Last reviewed dd mmm yyyy. Last edited dd mmm yyyy

Authoring team

Acute pancreatitis typically presents as an acute abdomen requiring emergency admission to the hospital.

  • patients complain of sudden onset severe constant upper abdominal pain
    • pain is usually focused in the left upper quadrant, periumbilical region, and/or epigastrium
    • pain may radiate to the back (lower thoracic area),
  • associated nausea and vomiting is seen in majority of cases
  • once a chemical peritonitis is established, pain is felt throughout the abdomen and may be referred to the shoulder tip with involvement of the diaphragmatic peritoneum
  • acute pancreatitis may be painless in some cases
  • in addition to pain, patients may complain of indigestion, abdominal fullness/distension, clay-coloured stools, decreased urine output, and frequent hiccups (1,2).

Early in the attack the patient may move around trying to find a comfortable position, obtaining relief by sitting forwards - the so-called "pancreatic position." Once generalised peritonitis supervenes, however, the patient remains still.

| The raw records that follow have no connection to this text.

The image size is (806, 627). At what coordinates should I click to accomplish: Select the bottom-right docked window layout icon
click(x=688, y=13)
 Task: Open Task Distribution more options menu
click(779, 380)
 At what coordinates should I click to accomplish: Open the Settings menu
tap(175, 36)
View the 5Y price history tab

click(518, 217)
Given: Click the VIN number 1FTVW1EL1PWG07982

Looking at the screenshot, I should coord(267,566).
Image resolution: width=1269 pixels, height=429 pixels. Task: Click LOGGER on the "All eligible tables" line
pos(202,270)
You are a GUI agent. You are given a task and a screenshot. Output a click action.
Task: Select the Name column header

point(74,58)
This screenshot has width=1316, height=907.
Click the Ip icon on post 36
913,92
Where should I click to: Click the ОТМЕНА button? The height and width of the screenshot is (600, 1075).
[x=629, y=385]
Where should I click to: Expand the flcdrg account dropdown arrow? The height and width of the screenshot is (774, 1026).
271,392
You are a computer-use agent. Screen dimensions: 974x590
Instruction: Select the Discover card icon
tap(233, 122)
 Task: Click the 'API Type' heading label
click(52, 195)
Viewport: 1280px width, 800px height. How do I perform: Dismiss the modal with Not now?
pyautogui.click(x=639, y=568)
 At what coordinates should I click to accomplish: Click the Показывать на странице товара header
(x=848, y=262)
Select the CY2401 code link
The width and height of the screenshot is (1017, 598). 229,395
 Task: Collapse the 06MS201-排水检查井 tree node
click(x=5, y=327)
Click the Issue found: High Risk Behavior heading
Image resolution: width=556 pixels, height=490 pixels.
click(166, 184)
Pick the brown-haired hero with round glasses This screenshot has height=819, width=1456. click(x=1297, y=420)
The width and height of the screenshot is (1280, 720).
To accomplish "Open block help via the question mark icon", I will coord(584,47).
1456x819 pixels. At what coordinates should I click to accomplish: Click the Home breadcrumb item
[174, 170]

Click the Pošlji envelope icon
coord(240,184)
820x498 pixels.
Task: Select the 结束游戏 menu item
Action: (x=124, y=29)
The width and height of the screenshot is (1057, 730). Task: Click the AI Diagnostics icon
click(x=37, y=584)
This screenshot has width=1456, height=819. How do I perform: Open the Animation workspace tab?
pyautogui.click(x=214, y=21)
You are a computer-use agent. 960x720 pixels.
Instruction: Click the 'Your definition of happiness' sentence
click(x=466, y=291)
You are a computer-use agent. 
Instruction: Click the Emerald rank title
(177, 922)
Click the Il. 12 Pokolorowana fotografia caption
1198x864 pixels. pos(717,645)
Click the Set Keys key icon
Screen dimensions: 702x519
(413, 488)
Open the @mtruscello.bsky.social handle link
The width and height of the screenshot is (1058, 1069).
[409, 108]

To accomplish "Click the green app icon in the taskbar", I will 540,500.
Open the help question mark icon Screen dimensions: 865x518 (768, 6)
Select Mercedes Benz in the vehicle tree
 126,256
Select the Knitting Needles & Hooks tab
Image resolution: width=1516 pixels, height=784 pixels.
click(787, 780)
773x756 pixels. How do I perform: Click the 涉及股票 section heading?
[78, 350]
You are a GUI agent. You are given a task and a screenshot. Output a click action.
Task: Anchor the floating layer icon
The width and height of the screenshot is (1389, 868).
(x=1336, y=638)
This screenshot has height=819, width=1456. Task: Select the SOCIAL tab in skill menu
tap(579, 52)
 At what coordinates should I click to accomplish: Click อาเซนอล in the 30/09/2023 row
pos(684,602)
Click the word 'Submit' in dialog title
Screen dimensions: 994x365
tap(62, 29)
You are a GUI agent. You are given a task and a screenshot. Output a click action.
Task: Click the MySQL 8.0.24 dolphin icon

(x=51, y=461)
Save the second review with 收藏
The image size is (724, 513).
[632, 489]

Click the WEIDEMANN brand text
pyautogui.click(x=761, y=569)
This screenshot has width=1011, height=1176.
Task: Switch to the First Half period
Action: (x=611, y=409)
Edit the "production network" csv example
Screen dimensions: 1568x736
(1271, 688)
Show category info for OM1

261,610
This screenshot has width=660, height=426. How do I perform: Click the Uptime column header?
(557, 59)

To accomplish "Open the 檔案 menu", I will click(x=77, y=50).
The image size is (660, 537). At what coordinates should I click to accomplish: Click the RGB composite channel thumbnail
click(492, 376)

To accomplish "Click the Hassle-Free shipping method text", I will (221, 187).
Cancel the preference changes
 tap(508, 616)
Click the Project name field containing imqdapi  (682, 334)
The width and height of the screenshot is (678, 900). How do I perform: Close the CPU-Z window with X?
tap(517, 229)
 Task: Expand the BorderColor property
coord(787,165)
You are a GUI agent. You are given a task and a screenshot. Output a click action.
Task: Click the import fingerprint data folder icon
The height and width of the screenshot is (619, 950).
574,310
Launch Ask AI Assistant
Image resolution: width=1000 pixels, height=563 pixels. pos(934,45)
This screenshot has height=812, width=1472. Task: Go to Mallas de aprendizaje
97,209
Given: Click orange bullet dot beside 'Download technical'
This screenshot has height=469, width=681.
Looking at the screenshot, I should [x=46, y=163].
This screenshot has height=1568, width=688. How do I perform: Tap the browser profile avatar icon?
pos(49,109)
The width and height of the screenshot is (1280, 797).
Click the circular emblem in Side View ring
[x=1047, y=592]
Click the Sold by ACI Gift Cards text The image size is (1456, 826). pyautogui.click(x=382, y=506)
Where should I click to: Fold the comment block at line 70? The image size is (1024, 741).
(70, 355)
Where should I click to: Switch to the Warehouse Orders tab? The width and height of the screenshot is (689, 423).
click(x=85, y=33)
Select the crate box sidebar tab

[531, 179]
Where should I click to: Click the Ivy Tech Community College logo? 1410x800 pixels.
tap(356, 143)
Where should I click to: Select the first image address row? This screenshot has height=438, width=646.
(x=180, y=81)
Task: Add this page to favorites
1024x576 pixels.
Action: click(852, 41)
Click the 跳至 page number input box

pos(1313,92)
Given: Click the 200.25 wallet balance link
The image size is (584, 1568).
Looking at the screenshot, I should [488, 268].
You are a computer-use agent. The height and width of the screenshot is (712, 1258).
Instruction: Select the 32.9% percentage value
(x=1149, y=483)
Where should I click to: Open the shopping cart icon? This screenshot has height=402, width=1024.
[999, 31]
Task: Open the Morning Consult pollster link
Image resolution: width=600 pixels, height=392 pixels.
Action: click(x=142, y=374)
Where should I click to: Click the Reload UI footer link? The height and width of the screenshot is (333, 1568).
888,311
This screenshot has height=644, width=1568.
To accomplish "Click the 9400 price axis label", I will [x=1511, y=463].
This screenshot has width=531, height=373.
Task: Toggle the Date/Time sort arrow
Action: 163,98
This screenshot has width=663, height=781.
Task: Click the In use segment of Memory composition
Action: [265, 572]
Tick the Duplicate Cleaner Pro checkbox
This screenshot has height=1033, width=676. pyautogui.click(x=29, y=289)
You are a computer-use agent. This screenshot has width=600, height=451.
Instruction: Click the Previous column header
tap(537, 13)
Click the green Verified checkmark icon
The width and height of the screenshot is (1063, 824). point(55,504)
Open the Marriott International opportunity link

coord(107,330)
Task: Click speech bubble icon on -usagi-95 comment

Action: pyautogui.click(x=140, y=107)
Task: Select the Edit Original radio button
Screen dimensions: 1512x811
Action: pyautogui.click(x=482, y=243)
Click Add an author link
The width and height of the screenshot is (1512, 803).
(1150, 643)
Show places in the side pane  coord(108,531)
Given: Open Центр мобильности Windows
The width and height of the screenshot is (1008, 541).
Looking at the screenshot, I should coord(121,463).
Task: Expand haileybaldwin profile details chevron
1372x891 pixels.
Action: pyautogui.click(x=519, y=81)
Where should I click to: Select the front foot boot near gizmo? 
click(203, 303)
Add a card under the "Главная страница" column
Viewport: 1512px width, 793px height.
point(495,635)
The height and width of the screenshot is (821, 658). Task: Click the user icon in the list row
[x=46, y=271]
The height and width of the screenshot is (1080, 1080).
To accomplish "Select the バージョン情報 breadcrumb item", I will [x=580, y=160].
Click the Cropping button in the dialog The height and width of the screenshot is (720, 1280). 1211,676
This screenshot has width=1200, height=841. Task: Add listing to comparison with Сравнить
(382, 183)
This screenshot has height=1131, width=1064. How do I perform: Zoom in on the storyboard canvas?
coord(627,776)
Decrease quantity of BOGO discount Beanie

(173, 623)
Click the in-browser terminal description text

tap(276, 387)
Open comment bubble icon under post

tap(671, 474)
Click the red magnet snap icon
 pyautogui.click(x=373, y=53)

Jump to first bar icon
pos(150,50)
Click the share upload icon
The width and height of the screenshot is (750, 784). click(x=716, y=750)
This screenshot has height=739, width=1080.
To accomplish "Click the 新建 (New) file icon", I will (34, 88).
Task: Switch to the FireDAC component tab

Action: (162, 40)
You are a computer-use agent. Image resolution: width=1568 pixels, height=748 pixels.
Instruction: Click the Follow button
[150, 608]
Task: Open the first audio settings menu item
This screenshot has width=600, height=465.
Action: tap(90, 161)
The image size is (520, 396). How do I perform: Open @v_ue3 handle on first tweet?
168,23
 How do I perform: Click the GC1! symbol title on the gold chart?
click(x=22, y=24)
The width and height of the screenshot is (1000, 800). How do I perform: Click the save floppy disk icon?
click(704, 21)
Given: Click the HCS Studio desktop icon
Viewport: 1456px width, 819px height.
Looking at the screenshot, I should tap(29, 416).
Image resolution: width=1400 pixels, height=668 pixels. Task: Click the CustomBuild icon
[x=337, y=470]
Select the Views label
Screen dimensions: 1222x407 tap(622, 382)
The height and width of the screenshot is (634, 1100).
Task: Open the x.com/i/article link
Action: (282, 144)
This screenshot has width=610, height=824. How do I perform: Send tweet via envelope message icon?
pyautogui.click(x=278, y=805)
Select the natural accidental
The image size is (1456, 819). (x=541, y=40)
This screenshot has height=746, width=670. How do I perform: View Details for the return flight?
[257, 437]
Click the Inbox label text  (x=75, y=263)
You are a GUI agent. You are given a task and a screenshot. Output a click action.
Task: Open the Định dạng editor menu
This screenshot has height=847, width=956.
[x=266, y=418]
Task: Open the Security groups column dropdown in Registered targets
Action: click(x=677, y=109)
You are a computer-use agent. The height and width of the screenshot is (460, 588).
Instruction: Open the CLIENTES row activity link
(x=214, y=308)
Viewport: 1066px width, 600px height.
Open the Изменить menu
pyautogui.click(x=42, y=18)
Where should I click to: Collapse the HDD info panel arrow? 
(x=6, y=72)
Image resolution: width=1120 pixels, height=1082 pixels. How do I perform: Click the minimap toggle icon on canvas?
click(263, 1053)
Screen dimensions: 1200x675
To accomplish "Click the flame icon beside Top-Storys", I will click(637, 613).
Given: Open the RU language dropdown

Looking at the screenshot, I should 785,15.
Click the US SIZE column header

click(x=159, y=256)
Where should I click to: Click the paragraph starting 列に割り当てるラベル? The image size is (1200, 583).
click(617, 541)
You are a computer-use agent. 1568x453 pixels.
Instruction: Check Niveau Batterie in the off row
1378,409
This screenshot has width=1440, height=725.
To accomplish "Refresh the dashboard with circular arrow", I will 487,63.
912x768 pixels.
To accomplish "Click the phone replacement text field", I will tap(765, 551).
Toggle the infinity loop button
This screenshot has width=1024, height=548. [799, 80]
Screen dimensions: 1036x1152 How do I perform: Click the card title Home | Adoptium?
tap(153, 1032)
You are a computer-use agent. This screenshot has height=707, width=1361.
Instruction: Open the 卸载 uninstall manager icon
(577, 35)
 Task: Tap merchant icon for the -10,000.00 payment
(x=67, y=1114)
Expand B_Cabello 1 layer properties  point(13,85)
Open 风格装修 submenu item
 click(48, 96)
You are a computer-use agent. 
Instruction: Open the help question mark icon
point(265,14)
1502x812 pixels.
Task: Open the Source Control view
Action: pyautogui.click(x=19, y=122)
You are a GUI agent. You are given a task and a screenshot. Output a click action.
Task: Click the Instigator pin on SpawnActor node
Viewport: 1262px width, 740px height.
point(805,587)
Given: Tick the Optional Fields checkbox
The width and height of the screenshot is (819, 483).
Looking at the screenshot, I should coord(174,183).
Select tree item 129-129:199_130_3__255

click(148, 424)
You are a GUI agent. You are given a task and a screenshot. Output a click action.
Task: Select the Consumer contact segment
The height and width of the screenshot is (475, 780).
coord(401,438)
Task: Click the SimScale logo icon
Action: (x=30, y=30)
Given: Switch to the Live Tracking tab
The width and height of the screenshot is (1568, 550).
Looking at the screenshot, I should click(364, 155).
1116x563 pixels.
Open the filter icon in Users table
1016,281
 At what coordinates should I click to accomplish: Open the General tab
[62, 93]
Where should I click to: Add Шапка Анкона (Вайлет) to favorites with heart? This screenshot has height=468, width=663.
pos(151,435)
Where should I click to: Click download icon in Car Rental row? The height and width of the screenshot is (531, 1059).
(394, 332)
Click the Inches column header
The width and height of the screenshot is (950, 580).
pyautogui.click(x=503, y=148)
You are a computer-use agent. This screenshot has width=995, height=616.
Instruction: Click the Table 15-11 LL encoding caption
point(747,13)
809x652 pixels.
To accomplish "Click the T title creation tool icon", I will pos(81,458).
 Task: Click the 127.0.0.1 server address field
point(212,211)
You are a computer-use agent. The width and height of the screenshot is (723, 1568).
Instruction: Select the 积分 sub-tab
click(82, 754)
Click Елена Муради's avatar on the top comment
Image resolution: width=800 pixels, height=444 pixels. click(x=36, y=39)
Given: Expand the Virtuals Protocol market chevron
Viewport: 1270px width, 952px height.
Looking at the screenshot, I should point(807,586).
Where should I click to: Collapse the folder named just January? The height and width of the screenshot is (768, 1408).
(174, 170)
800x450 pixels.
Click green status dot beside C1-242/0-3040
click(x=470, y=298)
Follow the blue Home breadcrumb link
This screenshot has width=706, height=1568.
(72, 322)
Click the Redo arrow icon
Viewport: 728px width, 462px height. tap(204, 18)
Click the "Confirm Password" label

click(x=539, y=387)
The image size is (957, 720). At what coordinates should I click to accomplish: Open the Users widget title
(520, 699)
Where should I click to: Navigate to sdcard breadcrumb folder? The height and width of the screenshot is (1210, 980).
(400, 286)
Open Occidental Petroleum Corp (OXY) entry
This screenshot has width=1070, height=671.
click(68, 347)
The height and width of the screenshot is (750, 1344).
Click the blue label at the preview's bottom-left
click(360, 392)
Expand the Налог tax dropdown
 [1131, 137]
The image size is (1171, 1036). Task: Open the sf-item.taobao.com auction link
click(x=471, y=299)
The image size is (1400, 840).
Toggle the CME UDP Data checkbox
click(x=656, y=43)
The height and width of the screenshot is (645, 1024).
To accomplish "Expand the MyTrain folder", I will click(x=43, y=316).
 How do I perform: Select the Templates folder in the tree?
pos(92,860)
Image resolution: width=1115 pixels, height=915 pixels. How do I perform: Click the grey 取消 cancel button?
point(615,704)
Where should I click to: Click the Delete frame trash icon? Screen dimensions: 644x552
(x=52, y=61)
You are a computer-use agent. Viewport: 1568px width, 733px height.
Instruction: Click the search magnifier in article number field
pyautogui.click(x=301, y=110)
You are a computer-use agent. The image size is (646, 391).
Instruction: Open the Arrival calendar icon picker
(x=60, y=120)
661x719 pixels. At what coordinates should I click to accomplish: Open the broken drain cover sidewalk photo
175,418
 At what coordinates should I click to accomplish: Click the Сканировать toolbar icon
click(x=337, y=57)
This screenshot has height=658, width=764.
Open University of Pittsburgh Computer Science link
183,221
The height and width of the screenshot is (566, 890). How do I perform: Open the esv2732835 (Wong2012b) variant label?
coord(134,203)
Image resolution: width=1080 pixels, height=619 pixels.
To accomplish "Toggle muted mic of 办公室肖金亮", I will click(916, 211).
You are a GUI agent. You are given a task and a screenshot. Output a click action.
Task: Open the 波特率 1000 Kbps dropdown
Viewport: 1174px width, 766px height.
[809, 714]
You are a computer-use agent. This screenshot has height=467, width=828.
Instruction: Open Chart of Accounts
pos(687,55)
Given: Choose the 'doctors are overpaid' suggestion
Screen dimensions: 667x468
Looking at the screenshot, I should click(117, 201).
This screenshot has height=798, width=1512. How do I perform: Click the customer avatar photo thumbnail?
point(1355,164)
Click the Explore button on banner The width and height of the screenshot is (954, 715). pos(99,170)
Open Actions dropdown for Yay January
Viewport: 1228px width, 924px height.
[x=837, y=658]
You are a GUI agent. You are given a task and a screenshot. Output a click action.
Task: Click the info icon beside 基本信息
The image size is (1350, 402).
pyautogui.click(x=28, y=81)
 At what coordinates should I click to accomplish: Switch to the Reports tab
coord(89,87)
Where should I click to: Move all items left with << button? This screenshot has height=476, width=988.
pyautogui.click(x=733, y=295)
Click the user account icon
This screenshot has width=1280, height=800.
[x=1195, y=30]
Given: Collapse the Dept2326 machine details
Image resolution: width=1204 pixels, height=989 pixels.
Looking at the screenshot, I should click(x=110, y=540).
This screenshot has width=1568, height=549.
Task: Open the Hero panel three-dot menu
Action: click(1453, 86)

Examination of the patient may reveal:

  • fever, hypotension, tachycardia, tachypnea, or diaphoresis
  • epigastric tenderness, with guarding on abdominal examination
  • decreased bowel sounds
  • jaundice - suggests choledochal obstruction from gallstone pancreatitis
  • Gray-Turner’s sign - ecchymosis of the flank and Cullen sign - ecchymoses in the periumbilical region

Other features are dependent upon the severity of the attack and the development of complications. Abdominal wall discolouration is almost pathognomonic and carries a mortality risk of about 40%.